To do
Each line below that includes "computer" counts once; report the total and nothing more.

Supplied records START

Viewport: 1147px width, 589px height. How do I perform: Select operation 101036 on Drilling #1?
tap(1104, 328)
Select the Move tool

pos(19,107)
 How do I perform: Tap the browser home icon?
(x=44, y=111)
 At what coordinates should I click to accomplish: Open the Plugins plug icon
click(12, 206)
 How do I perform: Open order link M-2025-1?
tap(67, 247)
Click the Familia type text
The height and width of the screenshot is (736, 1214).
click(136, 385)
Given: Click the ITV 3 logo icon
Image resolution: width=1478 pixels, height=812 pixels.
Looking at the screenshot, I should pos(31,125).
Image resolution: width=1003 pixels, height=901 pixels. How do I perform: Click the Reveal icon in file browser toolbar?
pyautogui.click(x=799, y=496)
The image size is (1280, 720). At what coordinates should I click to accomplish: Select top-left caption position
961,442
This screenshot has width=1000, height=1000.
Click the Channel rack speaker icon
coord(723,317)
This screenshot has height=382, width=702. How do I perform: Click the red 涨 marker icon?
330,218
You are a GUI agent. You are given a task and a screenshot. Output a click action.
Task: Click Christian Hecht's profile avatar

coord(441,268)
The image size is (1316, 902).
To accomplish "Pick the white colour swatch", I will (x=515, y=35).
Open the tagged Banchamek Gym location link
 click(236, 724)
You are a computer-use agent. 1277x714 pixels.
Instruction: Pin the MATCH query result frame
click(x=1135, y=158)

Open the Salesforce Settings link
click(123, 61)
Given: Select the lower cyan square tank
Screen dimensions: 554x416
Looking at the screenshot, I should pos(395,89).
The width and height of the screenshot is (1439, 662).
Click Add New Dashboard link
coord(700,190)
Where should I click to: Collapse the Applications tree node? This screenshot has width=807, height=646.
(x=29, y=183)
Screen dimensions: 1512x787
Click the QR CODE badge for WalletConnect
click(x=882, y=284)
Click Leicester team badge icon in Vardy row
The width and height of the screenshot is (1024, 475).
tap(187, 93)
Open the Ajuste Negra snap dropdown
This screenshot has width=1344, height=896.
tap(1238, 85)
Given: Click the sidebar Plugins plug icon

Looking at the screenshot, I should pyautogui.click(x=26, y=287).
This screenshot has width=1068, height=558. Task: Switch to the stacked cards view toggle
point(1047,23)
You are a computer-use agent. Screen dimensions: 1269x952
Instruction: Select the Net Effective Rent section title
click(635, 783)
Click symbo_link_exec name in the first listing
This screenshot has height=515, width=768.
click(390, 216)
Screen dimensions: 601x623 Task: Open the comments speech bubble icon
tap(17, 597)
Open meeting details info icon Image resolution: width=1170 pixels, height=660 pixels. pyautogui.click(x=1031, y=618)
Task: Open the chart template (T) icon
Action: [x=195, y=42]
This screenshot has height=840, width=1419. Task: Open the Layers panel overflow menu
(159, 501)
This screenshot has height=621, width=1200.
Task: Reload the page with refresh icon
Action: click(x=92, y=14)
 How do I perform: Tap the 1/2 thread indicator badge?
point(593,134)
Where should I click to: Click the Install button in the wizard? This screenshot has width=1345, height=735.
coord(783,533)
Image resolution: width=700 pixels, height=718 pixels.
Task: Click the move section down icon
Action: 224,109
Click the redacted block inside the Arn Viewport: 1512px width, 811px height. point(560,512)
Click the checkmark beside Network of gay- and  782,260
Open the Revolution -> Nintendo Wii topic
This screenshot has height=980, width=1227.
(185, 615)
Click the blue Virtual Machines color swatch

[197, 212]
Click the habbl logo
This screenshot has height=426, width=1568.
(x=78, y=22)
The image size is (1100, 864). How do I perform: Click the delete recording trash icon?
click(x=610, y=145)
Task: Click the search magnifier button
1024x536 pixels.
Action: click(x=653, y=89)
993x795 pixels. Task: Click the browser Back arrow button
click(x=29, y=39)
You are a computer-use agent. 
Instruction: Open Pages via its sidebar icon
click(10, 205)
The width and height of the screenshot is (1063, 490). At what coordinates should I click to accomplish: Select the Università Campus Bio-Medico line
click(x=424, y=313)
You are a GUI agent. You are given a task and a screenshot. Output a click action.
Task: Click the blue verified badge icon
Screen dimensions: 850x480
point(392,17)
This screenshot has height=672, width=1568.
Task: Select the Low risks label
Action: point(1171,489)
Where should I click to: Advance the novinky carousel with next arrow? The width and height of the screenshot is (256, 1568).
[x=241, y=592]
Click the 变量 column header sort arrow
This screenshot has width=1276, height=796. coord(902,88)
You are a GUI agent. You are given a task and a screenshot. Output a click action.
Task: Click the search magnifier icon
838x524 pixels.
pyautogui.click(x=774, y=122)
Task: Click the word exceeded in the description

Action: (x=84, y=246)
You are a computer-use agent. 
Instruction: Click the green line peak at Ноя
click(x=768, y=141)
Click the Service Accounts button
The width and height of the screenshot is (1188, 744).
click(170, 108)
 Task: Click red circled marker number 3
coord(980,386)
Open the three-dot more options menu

Supplied records END

The answer
4